--- Material for this exercise ---

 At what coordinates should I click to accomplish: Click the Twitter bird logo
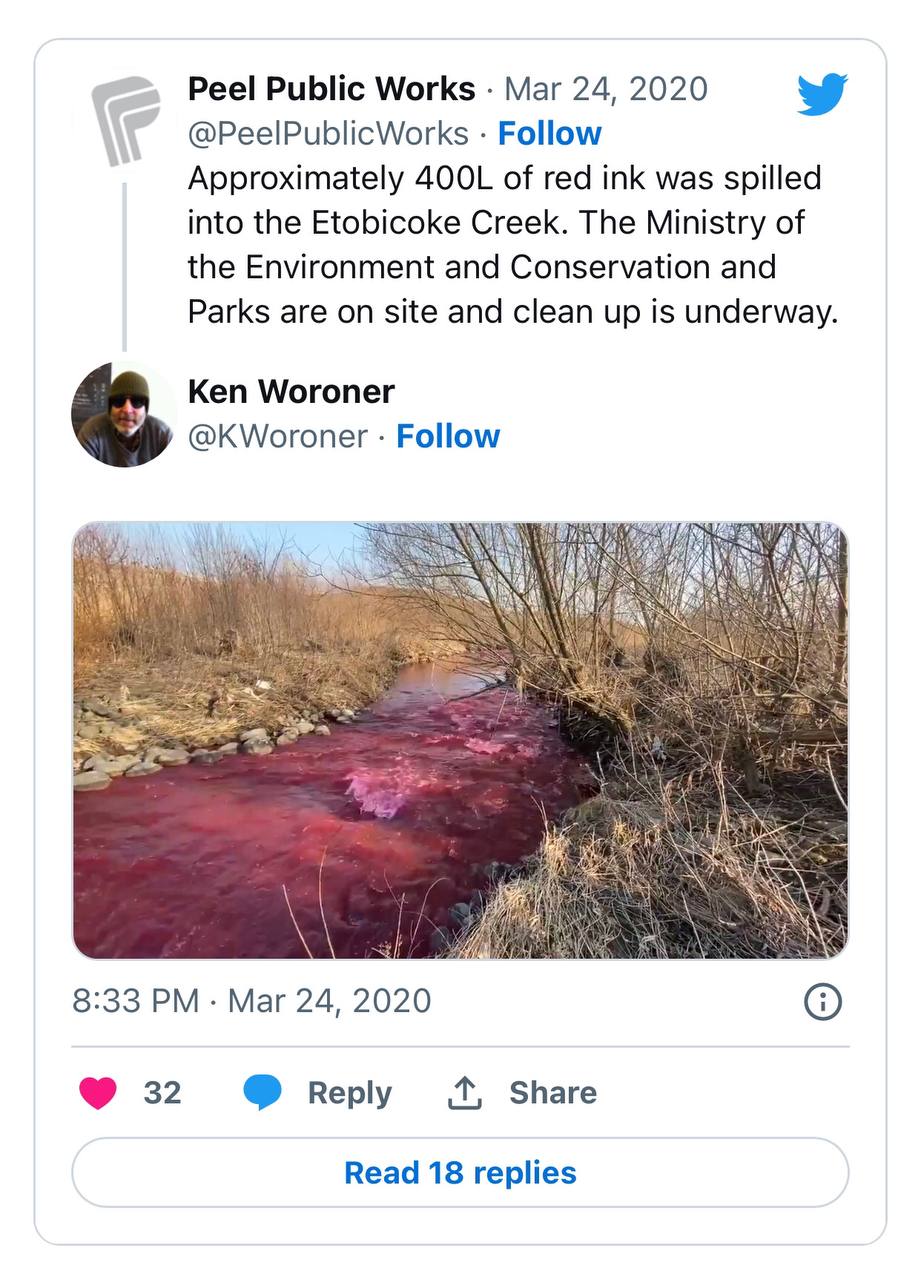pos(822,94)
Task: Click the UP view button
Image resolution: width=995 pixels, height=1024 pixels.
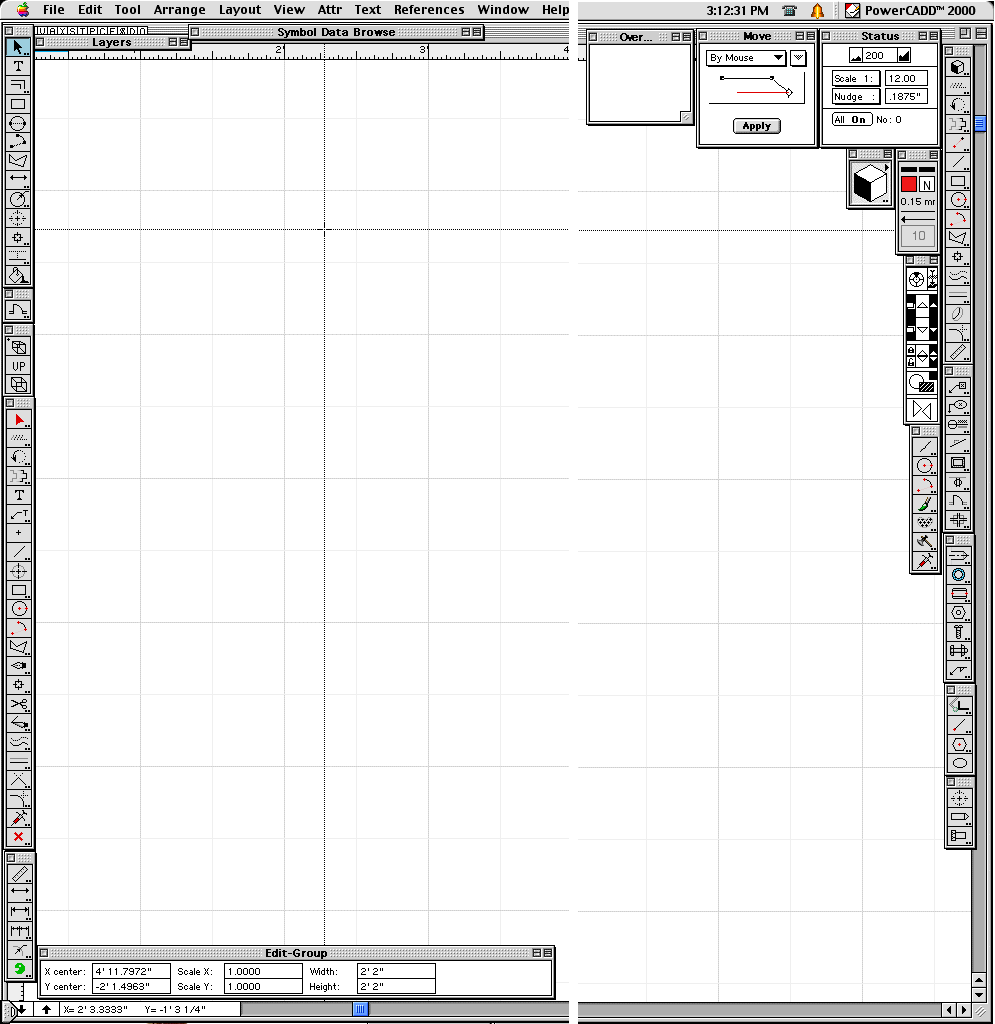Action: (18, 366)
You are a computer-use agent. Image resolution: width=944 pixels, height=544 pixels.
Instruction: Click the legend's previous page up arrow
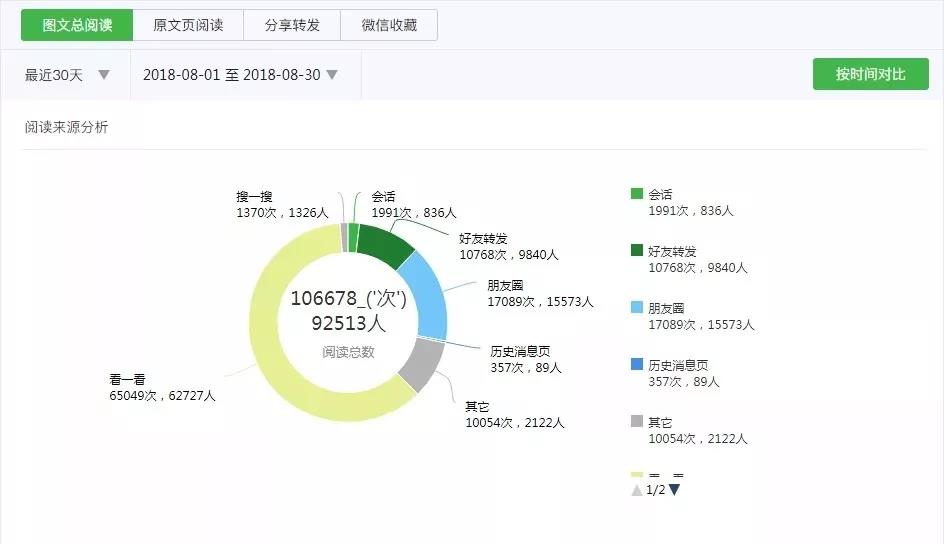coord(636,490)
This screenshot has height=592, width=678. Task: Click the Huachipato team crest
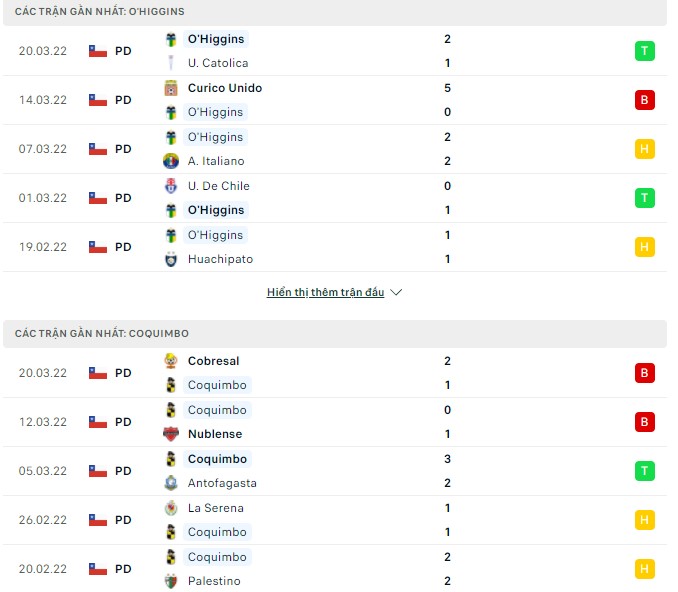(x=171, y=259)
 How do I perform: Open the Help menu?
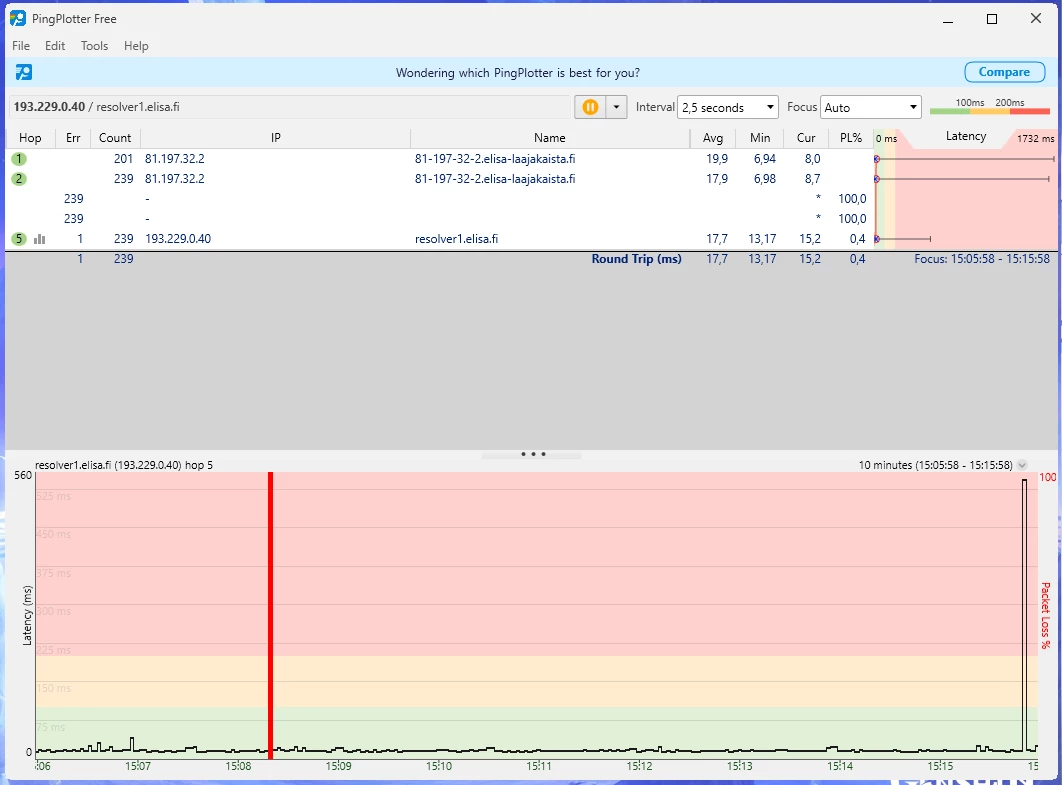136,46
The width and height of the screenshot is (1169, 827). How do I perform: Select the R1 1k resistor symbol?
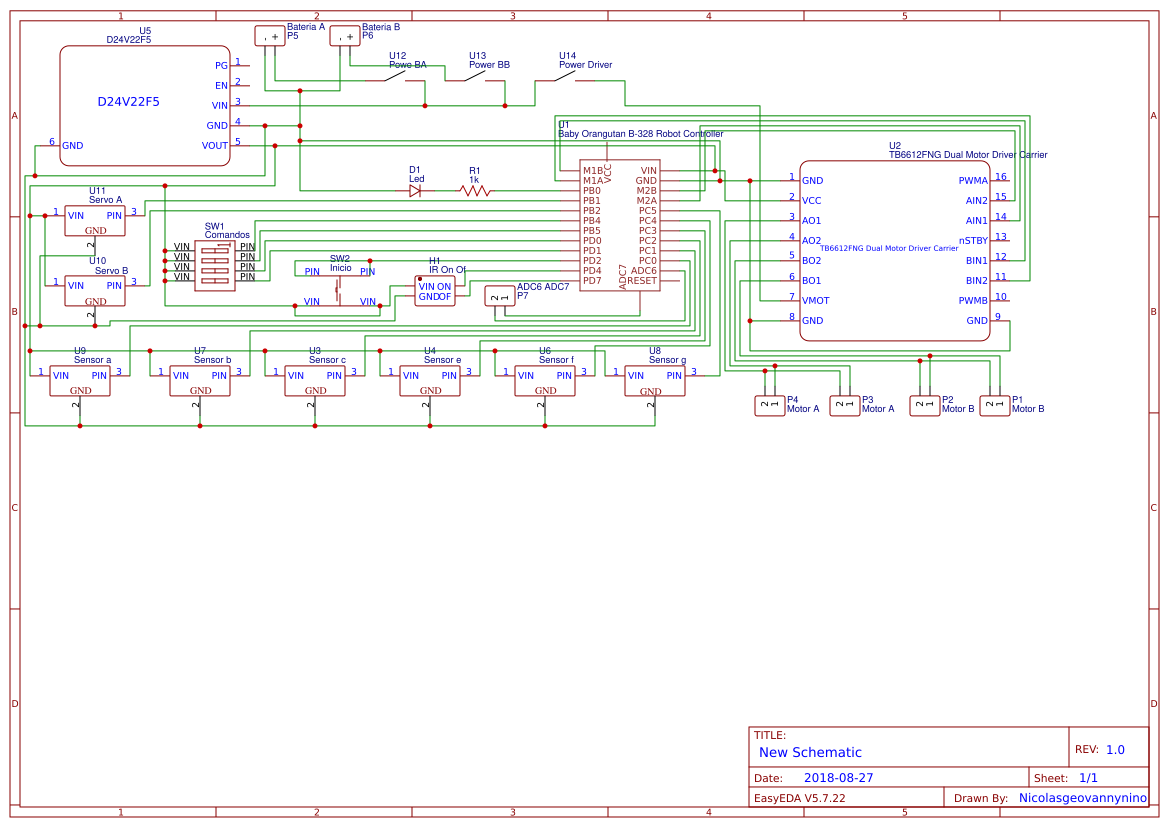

---

■ To be done
Convert every line of the entries above into a JSON list of strings, one string per line, skipping blank lines. Leave the pictures out.

■ The output
[
  " At what coordinates should I click to accomplish: Click the Twitter bird logo",
  "pos(822,94)",
  "Task: Click the UP view button",
  "Image resolution: width=995 pixels, height=1024 pixels.",
  "Action: (18, 366)",
  "You are a computer-use agent. Image resolution: width=944 pixels, height=544 pixels.",
  "Instruction: Click the legend's previous page up arrow",
  "coord(636,490)",
  "This screenshot has height=592, width=678. Task: Click the Huachipato team crest",
  "(x=171, y=259)",
  " How do I perform: Open the Help menu?",
  "136,46",
  "The width and height of the screenshot is (1169, 827). How do I perform: Select the R1 1k resistor symbol?"
]